Nem sequer sabem medir até onde vai e o que provoca qualquer onda que façam. Cegos pela visão do interesse imediato, não conseguem pregar prego em estopa. Feitos sonsos, fazem sonso o povo de quem precisam convencer, esquecendo-se que cada vez mais todos sabemos que uma coisa é uma coisa, e outra coisa é outra coisa.
Os políticos sem fibra de Estadista, não sabem nem sonham que para serem grandes, têm se guiar pelas fortes convicções que nascem no sentimento e no discernimento. Devem saber que os resultados e o reconhecimento levam o seu tempo, e que a opinião imediata nada colmata e só efemeramente ilude.

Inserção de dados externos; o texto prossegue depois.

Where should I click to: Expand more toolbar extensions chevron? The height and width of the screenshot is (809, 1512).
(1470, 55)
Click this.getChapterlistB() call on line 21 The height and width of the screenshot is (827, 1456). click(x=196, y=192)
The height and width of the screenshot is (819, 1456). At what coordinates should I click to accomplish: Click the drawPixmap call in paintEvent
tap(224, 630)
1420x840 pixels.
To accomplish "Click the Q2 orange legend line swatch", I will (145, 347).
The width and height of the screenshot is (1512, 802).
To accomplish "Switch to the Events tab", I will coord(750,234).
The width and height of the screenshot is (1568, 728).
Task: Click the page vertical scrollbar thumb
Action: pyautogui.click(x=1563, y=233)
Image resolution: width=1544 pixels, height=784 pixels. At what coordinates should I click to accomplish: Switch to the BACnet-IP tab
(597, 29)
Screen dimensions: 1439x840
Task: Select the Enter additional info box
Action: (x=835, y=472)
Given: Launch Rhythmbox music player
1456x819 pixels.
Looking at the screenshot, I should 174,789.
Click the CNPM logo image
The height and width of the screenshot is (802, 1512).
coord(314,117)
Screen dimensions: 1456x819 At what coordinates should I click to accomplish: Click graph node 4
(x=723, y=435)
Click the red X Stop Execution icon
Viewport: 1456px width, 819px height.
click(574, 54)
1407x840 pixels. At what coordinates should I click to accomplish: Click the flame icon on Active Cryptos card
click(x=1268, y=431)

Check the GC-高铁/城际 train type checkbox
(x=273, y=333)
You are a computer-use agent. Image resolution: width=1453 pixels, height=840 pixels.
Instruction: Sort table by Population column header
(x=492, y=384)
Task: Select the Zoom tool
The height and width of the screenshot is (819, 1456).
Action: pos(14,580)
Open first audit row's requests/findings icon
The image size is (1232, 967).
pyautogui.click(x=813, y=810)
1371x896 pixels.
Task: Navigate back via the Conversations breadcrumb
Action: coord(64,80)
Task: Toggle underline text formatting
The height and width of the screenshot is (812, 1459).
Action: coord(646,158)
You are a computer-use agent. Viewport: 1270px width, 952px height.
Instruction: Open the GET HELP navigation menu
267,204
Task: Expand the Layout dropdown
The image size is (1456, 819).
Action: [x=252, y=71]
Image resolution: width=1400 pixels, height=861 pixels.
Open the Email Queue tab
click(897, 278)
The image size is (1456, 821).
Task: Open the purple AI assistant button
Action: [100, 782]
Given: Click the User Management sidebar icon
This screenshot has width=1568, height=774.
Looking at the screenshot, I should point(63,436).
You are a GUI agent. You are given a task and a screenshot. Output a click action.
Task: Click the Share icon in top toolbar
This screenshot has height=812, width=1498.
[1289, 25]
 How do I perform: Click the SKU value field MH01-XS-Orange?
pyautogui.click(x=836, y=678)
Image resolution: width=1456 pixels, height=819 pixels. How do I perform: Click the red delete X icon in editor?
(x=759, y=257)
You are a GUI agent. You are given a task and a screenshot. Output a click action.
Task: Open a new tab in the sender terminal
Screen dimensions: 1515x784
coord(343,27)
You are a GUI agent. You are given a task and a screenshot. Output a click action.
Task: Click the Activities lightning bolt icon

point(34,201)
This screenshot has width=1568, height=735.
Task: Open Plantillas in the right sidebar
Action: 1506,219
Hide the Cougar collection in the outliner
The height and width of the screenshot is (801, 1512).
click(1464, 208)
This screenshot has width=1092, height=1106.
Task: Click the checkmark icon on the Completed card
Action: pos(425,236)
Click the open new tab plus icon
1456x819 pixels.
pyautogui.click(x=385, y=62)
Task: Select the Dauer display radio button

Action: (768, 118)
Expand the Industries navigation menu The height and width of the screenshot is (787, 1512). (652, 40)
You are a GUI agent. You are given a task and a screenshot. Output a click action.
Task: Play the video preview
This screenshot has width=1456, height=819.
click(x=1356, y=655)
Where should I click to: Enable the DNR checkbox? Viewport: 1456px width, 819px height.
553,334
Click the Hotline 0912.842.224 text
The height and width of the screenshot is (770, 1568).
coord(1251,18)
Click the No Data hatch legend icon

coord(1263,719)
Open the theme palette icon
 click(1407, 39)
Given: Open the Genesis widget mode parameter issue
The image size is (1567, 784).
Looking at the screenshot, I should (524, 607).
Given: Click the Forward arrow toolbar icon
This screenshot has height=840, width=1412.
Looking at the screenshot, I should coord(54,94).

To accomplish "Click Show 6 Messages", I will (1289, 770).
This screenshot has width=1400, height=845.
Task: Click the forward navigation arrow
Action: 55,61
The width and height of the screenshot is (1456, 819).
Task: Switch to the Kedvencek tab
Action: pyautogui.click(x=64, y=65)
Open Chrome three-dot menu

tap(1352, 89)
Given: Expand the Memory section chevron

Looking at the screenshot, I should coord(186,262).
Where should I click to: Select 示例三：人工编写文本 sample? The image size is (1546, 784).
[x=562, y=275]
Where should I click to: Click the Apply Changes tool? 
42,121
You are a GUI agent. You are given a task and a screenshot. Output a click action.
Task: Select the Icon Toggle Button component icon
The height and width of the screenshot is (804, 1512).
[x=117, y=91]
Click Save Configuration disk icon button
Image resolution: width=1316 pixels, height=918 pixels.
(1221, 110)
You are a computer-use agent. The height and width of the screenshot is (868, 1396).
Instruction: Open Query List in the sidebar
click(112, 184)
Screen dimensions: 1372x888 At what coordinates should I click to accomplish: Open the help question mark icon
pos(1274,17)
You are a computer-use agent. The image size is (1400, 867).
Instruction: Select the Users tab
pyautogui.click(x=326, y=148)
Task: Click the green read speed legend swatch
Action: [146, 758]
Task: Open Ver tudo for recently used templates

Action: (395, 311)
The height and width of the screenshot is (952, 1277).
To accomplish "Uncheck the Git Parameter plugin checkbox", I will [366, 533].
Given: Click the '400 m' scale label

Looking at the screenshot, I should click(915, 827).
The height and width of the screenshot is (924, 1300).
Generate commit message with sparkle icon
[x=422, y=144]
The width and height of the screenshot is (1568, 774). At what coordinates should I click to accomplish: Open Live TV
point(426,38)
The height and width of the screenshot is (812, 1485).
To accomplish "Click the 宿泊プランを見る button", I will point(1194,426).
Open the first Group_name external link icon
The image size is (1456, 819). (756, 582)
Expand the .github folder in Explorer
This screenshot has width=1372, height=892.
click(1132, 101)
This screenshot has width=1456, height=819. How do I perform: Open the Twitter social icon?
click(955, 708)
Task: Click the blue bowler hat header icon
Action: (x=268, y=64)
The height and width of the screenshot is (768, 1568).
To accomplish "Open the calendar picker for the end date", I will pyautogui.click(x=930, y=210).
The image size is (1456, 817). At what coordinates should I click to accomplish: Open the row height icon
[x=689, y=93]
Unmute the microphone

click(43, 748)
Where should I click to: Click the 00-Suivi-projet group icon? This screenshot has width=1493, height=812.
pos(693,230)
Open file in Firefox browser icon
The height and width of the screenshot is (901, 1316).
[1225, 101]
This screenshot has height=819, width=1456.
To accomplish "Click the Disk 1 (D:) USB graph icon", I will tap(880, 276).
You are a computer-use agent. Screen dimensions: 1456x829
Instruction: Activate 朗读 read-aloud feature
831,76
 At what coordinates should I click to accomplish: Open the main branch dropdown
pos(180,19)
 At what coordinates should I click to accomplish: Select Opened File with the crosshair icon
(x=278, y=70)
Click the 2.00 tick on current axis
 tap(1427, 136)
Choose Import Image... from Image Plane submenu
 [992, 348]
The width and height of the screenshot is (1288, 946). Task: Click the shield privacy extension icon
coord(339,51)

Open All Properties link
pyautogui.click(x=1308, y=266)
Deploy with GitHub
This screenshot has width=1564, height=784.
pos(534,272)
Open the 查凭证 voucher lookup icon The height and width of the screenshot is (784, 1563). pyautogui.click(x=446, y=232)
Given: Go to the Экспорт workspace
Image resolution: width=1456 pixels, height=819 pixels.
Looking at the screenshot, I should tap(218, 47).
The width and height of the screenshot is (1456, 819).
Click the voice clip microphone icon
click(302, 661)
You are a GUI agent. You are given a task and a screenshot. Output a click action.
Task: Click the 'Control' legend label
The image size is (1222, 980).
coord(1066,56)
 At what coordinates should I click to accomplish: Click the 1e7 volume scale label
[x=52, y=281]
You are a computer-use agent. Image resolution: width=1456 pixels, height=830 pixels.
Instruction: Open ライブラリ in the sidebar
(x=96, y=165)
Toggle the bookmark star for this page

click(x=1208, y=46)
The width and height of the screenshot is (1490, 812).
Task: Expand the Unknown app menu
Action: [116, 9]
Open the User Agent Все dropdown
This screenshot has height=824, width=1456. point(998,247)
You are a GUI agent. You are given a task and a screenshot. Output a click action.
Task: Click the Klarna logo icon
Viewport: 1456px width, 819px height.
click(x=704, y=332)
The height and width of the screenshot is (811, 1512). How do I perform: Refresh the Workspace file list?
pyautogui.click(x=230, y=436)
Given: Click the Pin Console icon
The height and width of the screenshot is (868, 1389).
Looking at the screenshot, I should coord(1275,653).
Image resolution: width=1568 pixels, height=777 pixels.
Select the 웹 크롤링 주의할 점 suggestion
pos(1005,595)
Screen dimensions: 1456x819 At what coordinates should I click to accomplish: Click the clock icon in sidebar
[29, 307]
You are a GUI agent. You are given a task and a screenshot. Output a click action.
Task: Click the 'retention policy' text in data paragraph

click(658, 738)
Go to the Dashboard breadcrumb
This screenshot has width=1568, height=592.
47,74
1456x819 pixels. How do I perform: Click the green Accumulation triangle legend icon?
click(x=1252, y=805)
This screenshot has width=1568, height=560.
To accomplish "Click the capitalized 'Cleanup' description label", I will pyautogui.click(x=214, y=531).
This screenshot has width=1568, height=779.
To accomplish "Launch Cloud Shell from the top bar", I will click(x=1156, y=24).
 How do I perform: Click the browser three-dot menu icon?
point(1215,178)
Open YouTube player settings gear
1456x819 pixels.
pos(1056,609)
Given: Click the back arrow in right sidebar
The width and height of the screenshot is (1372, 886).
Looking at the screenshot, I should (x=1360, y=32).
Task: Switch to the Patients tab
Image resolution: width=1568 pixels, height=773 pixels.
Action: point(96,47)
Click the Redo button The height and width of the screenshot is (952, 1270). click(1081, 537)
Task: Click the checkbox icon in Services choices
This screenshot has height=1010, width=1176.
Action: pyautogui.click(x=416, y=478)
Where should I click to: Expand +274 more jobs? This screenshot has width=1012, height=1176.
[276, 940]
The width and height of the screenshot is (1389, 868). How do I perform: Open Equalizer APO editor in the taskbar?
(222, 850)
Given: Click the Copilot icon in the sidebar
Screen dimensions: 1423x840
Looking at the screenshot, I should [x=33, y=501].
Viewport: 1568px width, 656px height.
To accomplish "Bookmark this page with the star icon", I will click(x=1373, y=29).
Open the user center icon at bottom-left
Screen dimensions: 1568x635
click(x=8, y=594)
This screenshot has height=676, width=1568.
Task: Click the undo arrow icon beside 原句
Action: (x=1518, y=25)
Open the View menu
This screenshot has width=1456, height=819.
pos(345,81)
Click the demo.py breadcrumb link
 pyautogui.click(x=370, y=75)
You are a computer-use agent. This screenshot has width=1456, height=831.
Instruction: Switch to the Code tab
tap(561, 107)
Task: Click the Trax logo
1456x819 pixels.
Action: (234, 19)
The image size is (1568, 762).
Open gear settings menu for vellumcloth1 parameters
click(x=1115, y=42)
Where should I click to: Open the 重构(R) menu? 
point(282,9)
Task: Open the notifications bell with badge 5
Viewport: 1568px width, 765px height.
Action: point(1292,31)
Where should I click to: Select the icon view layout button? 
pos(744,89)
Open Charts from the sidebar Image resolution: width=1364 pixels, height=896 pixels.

Não saber o efeito que provocam enquanto exemplo dado atitudes como as dos organizadores da Festa do Avante, ou a do Primeiro-ministro que deu e dá a cara por um recandidato a dirigente de um clube de futebol muito grande, mas que é tido como mais um dos muitos bandoleiros de gravata, é algo que demonstra temos um Estado sem Estadistas.
Obviamente que podia ir folha abaixo a arrolar outros exemplos, tais como os que exibem cursos superiores ganhos em pacotes de bolachas, fugas a pagamentos devidos, e utilização de benesses nada recomendáveis, mas não vale a pena e o espaço é eventualmente mais curto que as paciências.
Mais tarde, quando passar a espuma dos dias deixando que o tempo escorra com o seu jeito de mestre, a História dirá que nunca tão poucos tentaram enganar tantos.
Valerá o saber que diz que podemos enganar todos durante algum tempo, mas nunca todos durante o tempo todo.